WRITTEN TASK: Resume the post about the defense team's refiled response to the media's motion to intervene, picking up after its final sentence.

QUOTED PASSAGE:
──────────────────────────────

Second Time is the Charm?
Just 48 hours after the defense team filed their Response to the Motion to Intervene, they asked for a do-over.
To correct the missteps and record, in the accompanying Praecipe they write to, “inform the Court that an earlier draft of the above named Defendants’ Response to Media Intervenor’s Motion to Intervene was erroneously filed on November 16, 2010. In an effort to correct this error, the above named Defendants have filed on November 18, 2010 the intended and complete Response to Media Intervenor’s Motion to Intervene.”
Since posting the first document, several sharp readers pointed out typos and some possible holes in the legal arguments.
A quick side-by-side comparison of the two motions demonstrates not just additional proof-reading that may have been done, but possible tweaks to the defense team’s legal strategy moving forward on the gag order and perhaps too, a rethinking of their strongly worded charges made against Wone family attorney and wrongful death specialist, Patrick Regan.

──────────────────────────────

DATA SEGMENT:
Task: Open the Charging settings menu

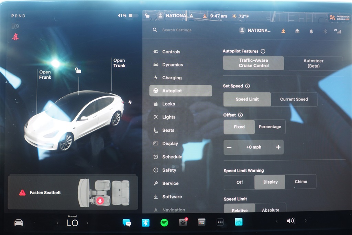Action: 172,78
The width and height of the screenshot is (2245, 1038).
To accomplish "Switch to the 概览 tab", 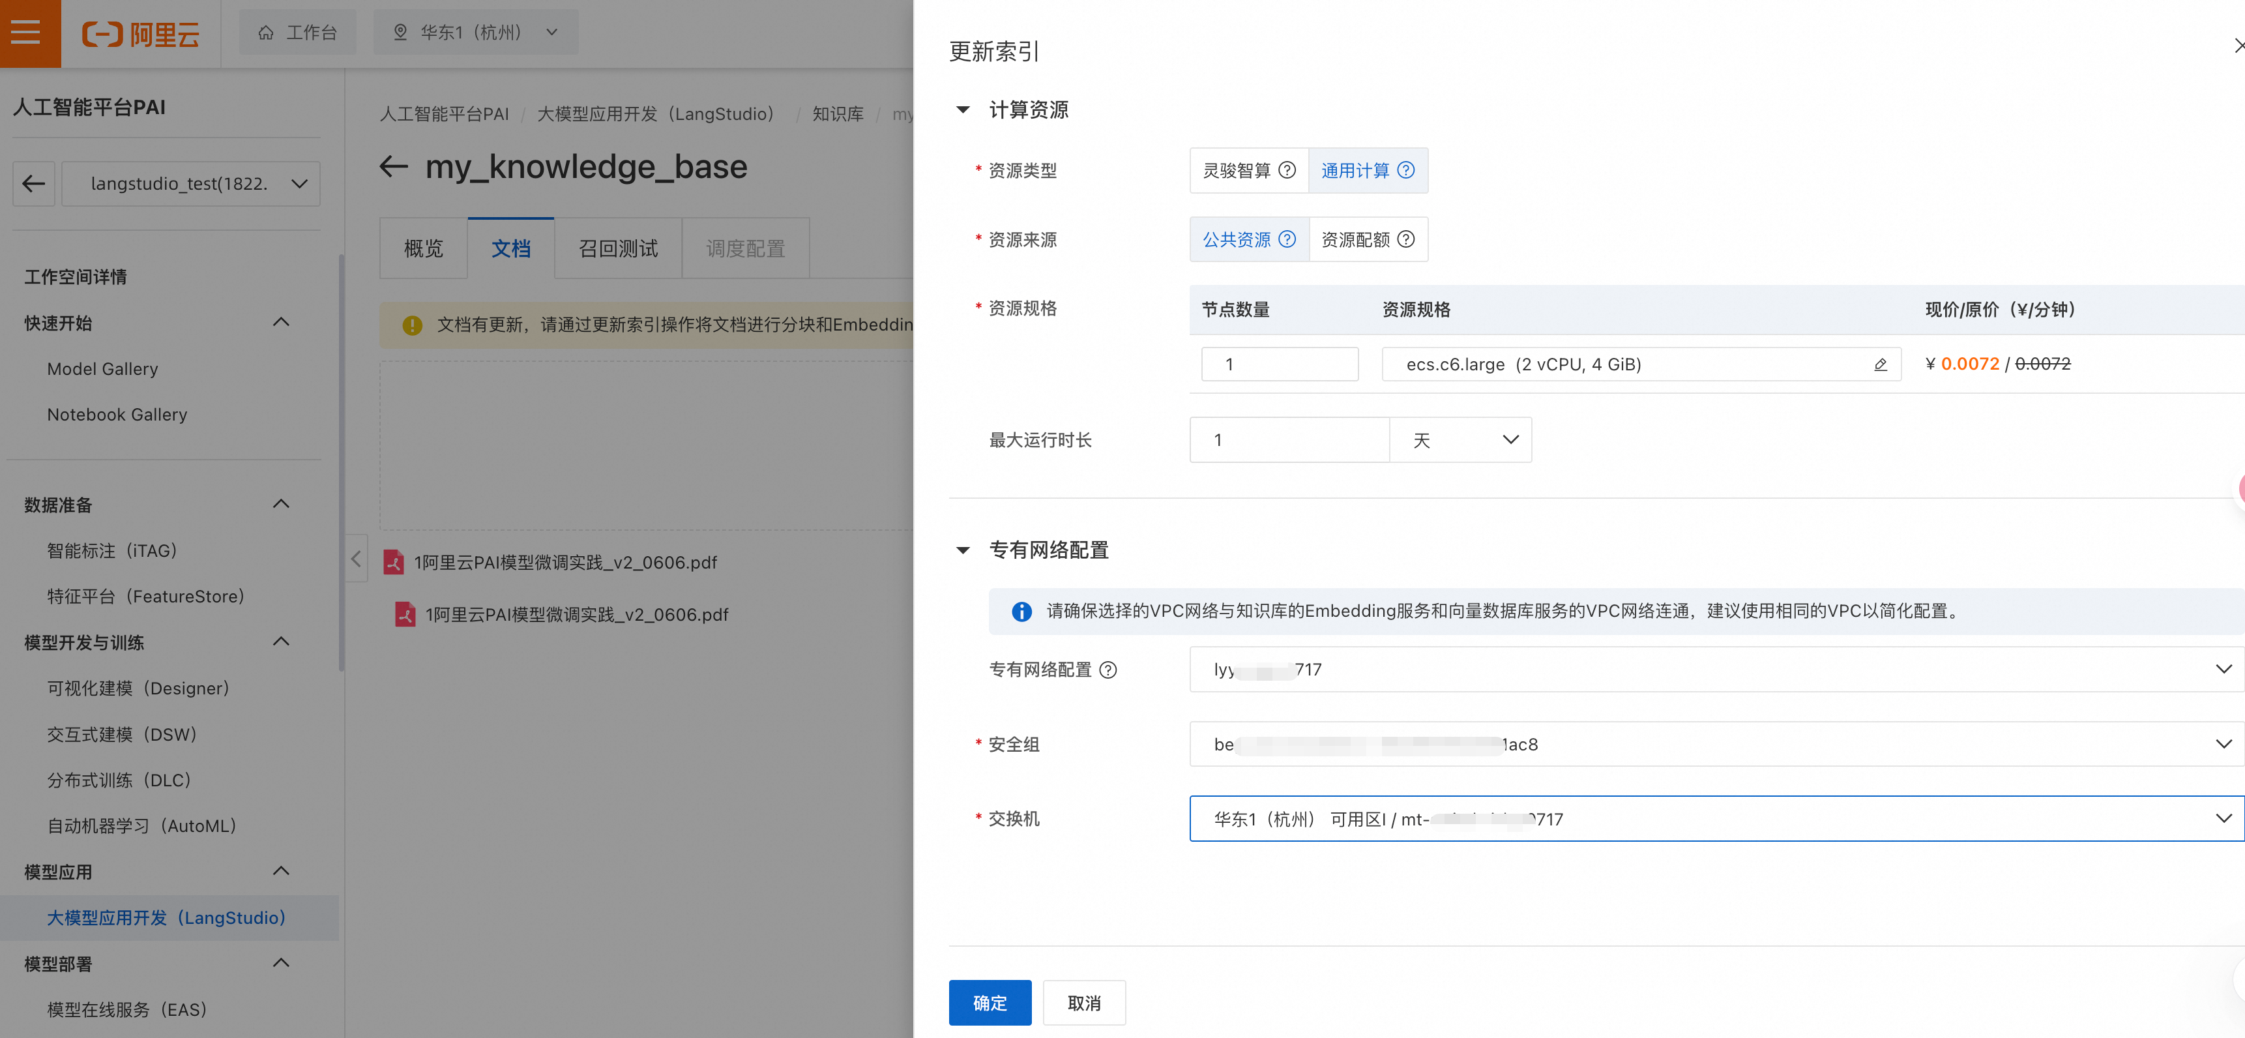I will (x=424, y=249).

──────────────────────────────

IN RESPONSE:
For starters, the new doc weighs in at fourteen pages; the old one was sixteen. Sharper legal eyes may first note the new filing reflects a pivot on a key element of the precedent they put forward, notably the reliance on Sheppard v. Maxwell, 384 U.S. 333, 362 (1966). Gone from page 8 of the original motion is a much of the section devoted to that case.
The new motion also walks back some language regarding Regan and the DC Bar Rule 3.6, which addresses pretrial publicity. Whereas page 12 of the original motion floated the idea that, “Defendants do not know whether such a statement (Regan’s status hearing remarks on the 5th amendment) violated DC bar Rule 3.6…,” the new text is somewhat softer and that sentence has been struck.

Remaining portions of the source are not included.